All of which illustrates a more general point about Lockdown, which is that during it, anyone in the computerised communications business is liable to be doing rather well, and to be eager to advertise, unlike, say, restaurants.

Another SF movie gadget at the Marsden

Yes, yet another big gadget in the Royal Marsden (see also this amazing piece of kit) that makes you think you are in a science fiction movie:

I photoed this photo quite a while back now. What, I wondered at the time, is that for? I chalked it up as yet another mystery I would never fathom, but then I realised there might be some words on it that I could then ask the Internet about. So it proved:

And here it is. Siemens again. Very big in cancer machines, it would seem.

Here is my favourite bit of verbiage at the other end of that link:

Counterbalanced, isocentric design helps saving time and dose und supersedes readjustments by virtually unlimited projection possibilities with 190° orbital rotation.

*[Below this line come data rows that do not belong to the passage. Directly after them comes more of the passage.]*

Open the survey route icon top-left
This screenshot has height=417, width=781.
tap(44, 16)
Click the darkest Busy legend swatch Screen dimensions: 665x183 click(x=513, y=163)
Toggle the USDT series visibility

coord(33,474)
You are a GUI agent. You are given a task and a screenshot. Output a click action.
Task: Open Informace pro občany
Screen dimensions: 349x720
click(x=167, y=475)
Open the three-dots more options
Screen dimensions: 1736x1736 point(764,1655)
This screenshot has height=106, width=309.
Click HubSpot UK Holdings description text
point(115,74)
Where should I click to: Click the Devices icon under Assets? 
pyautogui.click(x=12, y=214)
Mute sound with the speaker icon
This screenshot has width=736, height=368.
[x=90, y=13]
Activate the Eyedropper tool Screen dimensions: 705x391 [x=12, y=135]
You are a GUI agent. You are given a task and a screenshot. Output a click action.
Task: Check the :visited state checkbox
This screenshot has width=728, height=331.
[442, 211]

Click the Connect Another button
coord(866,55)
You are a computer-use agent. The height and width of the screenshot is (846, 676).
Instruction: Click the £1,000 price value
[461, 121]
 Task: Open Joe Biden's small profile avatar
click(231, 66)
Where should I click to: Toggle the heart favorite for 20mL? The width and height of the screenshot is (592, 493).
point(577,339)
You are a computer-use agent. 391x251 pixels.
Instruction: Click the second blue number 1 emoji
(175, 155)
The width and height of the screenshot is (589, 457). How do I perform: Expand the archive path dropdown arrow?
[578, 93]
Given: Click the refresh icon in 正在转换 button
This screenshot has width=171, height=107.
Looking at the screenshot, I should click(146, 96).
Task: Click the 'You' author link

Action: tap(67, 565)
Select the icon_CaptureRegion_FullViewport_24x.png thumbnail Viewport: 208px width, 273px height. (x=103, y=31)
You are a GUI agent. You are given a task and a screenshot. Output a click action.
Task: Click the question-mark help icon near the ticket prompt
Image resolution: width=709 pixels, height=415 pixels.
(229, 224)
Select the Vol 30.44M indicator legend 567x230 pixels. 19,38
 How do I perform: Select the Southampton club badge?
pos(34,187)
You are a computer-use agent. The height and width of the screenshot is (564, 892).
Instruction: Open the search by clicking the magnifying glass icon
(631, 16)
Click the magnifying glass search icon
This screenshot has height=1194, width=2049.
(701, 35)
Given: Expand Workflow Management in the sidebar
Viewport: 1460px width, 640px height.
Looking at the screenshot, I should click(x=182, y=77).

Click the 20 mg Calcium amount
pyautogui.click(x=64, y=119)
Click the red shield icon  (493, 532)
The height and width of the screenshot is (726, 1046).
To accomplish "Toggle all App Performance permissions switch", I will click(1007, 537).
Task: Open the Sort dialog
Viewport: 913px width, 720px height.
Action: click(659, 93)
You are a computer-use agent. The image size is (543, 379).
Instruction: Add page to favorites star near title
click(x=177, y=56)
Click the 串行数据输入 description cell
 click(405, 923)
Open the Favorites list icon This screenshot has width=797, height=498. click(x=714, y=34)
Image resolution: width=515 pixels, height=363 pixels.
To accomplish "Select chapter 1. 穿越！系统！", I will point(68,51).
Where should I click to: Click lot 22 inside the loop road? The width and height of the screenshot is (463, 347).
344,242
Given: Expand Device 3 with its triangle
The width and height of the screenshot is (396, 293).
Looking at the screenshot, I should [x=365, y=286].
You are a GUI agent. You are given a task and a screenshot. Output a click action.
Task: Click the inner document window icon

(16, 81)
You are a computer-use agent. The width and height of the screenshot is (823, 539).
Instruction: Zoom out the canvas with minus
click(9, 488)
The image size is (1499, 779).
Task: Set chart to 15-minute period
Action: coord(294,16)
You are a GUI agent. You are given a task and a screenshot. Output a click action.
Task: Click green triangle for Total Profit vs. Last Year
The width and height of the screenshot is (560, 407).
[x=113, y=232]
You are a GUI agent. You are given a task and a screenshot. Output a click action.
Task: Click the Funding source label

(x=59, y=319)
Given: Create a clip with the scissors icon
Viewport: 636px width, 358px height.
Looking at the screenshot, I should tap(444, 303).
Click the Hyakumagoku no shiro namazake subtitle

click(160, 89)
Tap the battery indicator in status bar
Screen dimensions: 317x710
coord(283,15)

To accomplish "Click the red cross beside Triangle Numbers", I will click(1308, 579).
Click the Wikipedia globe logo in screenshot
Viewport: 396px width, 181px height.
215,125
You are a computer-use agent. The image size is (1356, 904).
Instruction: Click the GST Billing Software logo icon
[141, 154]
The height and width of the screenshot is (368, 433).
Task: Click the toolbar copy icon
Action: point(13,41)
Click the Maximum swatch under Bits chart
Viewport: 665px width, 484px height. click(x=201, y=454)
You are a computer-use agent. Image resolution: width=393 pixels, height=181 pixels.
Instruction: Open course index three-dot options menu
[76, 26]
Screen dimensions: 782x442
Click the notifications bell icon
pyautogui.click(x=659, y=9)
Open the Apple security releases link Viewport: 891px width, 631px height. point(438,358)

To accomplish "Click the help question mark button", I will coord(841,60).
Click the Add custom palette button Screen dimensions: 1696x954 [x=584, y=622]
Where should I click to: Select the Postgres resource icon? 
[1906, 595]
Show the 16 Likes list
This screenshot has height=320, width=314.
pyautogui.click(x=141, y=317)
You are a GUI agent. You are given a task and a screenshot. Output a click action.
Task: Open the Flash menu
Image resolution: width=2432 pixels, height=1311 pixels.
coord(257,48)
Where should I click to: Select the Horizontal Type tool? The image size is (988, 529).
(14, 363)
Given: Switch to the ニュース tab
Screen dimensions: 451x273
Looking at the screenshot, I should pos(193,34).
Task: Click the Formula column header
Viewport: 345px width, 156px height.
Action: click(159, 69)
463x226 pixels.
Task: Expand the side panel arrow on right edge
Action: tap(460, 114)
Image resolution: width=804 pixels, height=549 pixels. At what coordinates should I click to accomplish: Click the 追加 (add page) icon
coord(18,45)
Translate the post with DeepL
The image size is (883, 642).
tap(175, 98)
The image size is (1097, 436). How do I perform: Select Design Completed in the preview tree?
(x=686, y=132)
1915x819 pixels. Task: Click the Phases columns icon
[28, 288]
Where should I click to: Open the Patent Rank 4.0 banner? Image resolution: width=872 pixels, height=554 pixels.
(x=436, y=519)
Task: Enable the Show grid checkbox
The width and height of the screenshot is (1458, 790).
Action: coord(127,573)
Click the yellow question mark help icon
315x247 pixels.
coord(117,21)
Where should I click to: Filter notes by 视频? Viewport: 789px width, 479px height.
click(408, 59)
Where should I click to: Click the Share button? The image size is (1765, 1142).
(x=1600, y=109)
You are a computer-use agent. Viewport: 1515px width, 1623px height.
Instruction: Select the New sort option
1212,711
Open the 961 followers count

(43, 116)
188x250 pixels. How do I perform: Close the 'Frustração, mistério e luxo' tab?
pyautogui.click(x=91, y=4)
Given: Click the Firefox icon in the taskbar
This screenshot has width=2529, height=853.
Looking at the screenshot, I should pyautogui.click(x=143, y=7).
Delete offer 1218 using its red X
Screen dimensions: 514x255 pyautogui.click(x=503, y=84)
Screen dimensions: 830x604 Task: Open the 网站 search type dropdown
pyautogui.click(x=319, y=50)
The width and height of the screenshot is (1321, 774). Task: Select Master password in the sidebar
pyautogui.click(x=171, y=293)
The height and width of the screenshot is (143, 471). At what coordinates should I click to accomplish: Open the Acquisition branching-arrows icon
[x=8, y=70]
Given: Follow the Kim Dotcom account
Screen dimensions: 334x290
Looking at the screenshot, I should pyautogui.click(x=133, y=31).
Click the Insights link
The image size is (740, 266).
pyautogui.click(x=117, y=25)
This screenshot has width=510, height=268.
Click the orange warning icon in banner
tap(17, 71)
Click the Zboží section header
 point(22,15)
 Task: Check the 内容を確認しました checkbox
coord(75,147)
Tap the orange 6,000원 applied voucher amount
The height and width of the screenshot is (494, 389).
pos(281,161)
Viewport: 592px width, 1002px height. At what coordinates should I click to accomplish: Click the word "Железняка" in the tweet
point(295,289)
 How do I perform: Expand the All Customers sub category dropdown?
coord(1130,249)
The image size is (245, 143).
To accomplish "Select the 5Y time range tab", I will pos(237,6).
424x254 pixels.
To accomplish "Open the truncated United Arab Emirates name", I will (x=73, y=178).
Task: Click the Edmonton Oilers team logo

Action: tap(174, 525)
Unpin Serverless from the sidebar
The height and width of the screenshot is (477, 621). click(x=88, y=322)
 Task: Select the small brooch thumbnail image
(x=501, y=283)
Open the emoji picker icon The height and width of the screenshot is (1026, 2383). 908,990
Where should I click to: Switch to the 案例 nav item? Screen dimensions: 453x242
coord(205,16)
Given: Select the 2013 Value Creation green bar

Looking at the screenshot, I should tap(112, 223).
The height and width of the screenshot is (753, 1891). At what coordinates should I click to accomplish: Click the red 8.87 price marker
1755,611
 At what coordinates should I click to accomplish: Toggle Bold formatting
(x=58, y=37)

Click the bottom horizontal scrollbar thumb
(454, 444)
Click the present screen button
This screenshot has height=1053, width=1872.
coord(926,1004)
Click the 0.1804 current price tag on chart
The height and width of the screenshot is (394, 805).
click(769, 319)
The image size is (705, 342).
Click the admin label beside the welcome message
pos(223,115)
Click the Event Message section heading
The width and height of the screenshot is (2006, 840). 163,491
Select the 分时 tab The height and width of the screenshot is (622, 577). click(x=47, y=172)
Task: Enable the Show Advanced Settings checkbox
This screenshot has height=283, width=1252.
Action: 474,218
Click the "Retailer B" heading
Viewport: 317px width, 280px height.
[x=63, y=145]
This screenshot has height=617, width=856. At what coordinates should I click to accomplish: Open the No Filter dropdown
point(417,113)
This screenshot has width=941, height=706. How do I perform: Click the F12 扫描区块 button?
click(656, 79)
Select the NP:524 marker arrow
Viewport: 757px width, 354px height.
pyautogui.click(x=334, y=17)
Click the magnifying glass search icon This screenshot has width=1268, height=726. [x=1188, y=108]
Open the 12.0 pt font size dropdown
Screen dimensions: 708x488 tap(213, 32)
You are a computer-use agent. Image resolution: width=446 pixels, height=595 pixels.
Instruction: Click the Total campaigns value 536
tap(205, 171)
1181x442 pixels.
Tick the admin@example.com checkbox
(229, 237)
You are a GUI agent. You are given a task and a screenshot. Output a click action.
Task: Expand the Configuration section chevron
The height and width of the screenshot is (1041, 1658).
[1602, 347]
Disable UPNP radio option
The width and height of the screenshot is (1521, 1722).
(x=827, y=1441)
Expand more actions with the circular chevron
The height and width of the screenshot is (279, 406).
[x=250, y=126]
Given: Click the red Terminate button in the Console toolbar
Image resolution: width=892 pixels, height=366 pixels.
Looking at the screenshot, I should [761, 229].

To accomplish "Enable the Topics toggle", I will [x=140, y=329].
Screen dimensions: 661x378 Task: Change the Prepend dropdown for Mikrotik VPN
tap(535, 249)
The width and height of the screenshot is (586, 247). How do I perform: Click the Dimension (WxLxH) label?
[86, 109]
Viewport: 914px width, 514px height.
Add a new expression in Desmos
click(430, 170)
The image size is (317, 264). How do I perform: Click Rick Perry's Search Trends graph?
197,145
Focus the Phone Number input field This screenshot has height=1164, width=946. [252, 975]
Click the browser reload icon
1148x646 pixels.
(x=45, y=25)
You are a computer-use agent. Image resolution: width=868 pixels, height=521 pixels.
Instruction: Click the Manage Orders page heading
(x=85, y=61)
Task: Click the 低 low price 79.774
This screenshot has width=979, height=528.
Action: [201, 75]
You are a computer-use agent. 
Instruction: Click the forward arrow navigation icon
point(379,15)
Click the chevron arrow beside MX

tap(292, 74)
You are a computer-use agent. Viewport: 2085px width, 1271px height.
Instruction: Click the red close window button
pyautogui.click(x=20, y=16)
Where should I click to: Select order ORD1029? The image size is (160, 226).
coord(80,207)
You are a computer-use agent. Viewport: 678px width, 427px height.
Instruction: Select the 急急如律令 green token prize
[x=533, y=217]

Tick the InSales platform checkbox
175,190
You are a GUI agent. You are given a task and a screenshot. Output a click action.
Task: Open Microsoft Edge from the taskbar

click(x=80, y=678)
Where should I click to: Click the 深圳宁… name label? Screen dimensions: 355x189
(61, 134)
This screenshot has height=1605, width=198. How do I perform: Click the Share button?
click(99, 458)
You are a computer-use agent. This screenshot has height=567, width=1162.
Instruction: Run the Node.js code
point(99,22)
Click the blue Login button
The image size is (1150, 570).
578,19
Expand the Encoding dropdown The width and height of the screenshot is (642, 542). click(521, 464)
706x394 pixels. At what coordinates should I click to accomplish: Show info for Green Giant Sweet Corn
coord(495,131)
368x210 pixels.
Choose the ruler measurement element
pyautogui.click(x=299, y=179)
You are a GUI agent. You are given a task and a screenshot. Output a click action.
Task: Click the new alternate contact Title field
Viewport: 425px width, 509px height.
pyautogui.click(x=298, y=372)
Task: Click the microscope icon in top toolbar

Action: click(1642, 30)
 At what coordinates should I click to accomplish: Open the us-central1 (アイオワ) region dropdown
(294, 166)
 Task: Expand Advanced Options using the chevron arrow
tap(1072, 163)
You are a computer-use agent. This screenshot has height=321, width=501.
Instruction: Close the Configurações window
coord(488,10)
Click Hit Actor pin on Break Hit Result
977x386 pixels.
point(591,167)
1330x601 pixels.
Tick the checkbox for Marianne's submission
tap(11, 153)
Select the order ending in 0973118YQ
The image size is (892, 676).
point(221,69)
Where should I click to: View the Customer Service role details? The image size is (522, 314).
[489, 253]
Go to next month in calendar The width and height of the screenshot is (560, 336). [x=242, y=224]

It’s the “und” that I especially like. They got the first and right, but fluffed the second one. If you don’t believe me, go there und see it for yourself.

A London double decker bus being craned into a pub garden in Fleet Street

This has to be one of the greatest ever London crane photos:

I encountered it on Twitter:

Routemaster bus being craned in to the Old Bank Of England pub on Fleet Street yesterday. To be used as a bar in the back garden when the pub reopens, I believe.

Thank you Lambeth Walker. Whom I am now following.